Muss die Zentralregierung von Mariano Rajoy nun auf das Verhandlungsangebot eingehen und Katalonien mehr Autonomie gewähren?Sie muss nicht. Es wäre aber langfristig klug, Herrn Puigdemont nicht mehr als nötig zu demütigen, den Gesichtsverlust klein zu halten. Zumindest kleine Zugeständnisse sind sicher möglich und würden wohl helfen, die Situation zu beruhigen. Spanien hat ein Interesse, eine gute Lösung zu finden, die nicht noch mehr Katalanen gegen die Zentralregierung aufbringt.
Welche Rolle kann die Schweiz bei diesen Gesprächen – wenn es sie denn gibt – spielen?
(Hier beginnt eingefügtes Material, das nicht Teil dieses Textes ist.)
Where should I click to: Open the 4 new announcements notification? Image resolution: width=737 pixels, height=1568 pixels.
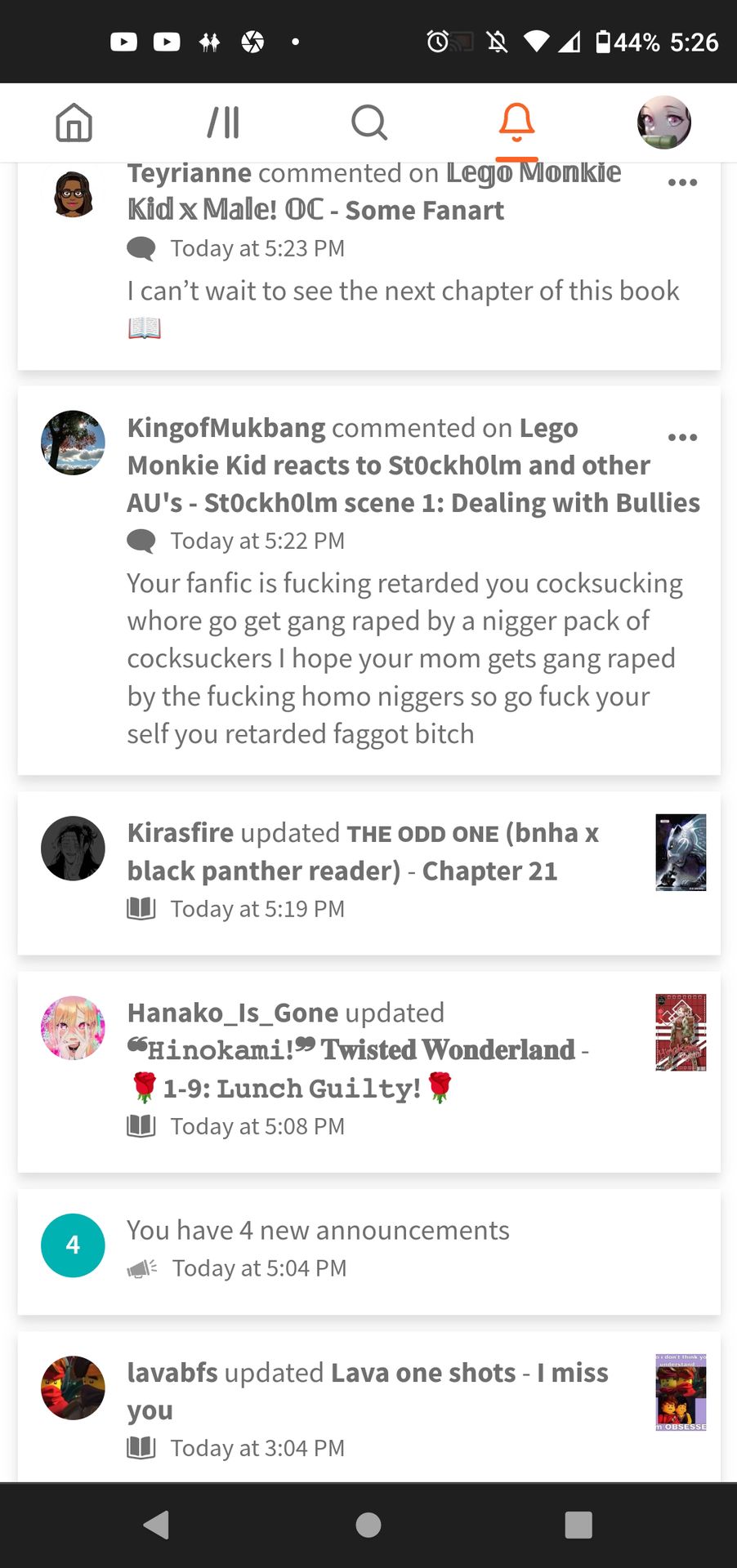click(369, 1252)
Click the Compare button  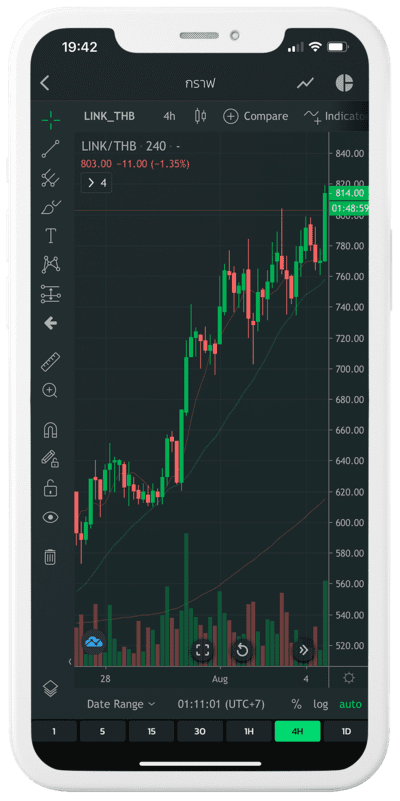pyautogui.click(x=256, y=116)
Mir ist nicht bekannt, dass man nach der Schweiz gerufen hätte. Wenn man sie aber fragt, könnte sie ihr Wissen im Umgang mit sprachlichen und kulturellen Minderheiten einbringen. Sie hat dazu viel zu sagen. Die schweizerische Staatskonstruktion ist in diesem Punkt eine gute Lösung für ein schwieriges politisches Problem.
Wie wichtig ist es für Spanien, dass seine Einheit gewahrt wird?
Die Stabilität Spaniens ist nicht nur für Spanien, sondern für ganz Europa wichtig. Ein dauernder Konflikt, möglicherweise unter Gewaltanwendung, wäre ein Desaster. Die politisch Verantwortlichen haben es in den Händen, dass es dazu nicht kommt.
Oliver Diggelmann (50) ist Professor für Völker- und Europarecht an der Universität Zürich.